##### Extraits de données #####
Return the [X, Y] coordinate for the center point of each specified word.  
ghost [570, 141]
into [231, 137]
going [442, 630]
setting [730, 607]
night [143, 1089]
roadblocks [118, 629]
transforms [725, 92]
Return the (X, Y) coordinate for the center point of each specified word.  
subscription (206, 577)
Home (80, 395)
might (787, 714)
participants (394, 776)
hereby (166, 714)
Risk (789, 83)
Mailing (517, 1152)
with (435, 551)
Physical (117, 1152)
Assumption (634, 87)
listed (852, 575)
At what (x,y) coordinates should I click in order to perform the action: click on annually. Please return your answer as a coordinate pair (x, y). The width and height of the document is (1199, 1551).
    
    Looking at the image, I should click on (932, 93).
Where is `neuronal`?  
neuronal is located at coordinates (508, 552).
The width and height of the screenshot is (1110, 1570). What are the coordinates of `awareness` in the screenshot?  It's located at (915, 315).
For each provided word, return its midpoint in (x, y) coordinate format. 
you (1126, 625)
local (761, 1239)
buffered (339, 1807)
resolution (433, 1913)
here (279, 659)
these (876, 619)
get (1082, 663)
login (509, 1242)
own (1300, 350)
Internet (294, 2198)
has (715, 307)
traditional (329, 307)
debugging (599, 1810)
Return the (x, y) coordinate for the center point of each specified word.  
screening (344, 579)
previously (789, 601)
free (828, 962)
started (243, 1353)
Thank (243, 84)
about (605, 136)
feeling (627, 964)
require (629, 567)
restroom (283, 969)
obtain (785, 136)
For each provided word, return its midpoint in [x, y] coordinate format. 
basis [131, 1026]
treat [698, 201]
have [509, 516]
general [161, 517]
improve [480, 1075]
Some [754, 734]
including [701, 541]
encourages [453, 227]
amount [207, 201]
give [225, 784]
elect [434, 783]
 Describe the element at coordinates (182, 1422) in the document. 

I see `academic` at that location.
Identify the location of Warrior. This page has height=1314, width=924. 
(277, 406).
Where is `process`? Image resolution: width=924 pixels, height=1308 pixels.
#####
Recopiez l'ensemble des données en substituant "midpoint" à "center point", sans rien modifier d'autre.

Return the [X, Y] coordinate for the midpoint of each specified word.  
ghost [570, 141]
into [231, 137]
going [442, 630]
setting [730, 607]
night [143, 1089]
roadblocks [118, 629]
transforms [725, 92]
Return the (X, Y) coordinate for the midpoint of each specified word.  
subscription (206, 577)
Home (80, 395)
might (787, 714)
participants (394, 776)
hereby (166, 714)
Risk (789, 83)
Mailing (517, 1152)
with (435, 551)
Physical (117, 1152)
Assumption (634, 87)
listed (852, 575)
At what (x,y) coordinates should I click in order to perform the action: click on annually. Please return your answer as a coordinate pair (x, y). The width and height of the document is (1199, 1551).
    
    Looking at the image, I should click on (932, 93).
Where is `neuronal`?  
neuronal is located at coordinates (508, 552).
The width and height of the screenshot is (1110, 1570). What are the coordinates of `awareness` in the screenshot?  It's located at (915, 315).
For each provided word, return its midpoint in (x, y) coordinate format. 
you (1126, 625)
local (761, 1239)
buffered (339, 1807)
resolution (433, 1913)
here (279, 659)
these (876, 619)
get (1082, 663)
login (509, 1242)
own (1300, 350)
Internet (294, 2198)
has (715, 307)
traditional (329, 307)
debugging (599, 1810)
Return the (x, y) coordinate for the midpoint of each specified word.  
screening (344, 579)
previously (789, 601)
free (828, 962)
started (243, 1353)
Thank (243, 84)
about (605, 136)
feeling (627, 964)
require (629, 567)
restroom (283, 969)
obtain (785, 136)
For each provided word, return its midpoint in [x, y] coordinate format. 
basis [131, 1026]
treat [698, 201]
have [509, 516]
general [161, 517]
improve [480, 1075]
Some [754, 734]
including [701, 541]
encourages [453, 227]
amount [207, 201]
give [225, 784]
elect [434, 783]
 Describe the element at coordinates (182, 1422) in the document. 

I see `academic` at that location.
Identify the location of Warrior. This page has height=1314, width=924. 
(277, 406).
Where is `process`? Image resolution: width=924 pixels, height=1308 pixels.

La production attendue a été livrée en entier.